The relationship between obsessive-compulsive disorder and compulsive personality traits often causes diagnostic problems. Historically, the distinction between obsessive-compulsive disorder and obsessive-compulsive personality disorder (OCPD) has always been blurred in the psychiatric literature. DSM-IV creates nosological confusion between Axis I anxiety disorder and Axis II personality disorder by offering similar terminology for both conditions. Although some patients with OCD have personality traits characteristic of OCPD - especially perfectionism (the desire for perfection), fixation on details, indecisiveness - most patients with OCD do not fully meet the criteria for OCPD, which also include stinginess in expressing feelings, miserliness, excessive preoccupation with work at the expense of leisure. Research shows that no more than 15% of patients with OCD can be diagnosed with OCPD (Goodman et al., 1994). The typical patient with OCPD is a workaholic and at the same time a strict taskmaster who despises sentimentality at home and insists that the family follow his wishes without question. Moreover, this person does not criticize his behavior and is unlikely to voluntarily seek help from a psychiatrist. Strictly speaking, the diagnostic criteria for OCPD do not include obsession and compulsion. Hoarding is usually considered a symptom of obsessive-compulsive disorder, although it is also mentioned as a criterion for OCPD. It is important to emphasize that if a person is interested in all the nuances of the work he does, is hardworking and persistent, this does not mean that he has OCPD. In fact, these personality traits are very useful in many situations, including medical training.

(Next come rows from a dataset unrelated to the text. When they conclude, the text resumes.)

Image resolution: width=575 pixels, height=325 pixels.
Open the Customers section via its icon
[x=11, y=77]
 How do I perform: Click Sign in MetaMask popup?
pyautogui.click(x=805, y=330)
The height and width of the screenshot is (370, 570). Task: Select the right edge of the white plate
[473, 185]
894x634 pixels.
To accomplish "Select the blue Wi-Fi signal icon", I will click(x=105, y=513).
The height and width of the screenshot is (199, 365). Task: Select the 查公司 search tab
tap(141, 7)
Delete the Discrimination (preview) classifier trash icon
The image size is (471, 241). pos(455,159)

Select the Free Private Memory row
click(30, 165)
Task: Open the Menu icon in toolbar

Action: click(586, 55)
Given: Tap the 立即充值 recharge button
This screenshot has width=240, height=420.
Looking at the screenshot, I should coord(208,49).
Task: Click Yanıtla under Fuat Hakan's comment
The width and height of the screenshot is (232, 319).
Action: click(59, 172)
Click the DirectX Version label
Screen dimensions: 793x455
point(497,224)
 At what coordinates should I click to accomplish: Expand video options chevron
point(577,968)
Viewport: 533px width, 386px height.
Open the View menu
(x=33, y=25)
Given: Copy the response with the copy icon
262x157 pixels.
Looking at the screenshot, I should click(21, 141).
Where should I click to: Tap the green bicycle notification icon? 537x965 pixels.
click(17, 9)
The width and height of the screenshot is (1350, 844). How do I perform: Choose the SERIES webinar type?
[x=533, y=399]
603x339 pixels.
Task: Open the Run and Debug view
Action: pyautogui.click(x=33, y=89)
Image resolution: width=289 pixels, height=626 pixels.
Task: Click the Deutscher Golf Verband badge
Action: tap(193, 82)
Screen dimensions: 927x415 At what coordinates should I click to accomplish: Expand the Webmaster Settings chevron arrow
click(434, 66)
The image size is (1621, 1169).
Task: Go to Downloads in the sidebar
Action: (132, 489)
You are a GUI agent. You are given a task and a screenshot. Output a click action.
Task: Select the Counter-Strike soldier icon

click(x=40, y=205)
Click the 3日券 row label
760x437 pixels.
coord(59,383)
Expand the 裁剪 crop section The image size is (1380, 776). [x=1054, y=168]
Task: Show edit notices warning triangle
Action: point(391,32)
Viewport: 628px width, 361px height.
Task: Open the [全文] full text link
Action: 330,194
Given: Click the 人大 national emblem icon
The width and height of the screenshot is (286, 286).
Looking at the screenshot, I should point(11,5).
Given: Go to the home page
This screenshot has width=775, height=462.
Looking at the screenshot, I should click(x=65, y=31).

In this discussion, we have taken a conservative approach to the phenomenology of obsessive-compulsive disorder. Since obsessive-compulsive disorder represents the intersection of affective, psychotic, and extrapyramidal disorders, it is not surprising that in practice the clinician may have difficulty defining and classifying the disorder. Since standardized diagnostic criteria for mental illness must be reliable, their validity must be supported by empirical testing.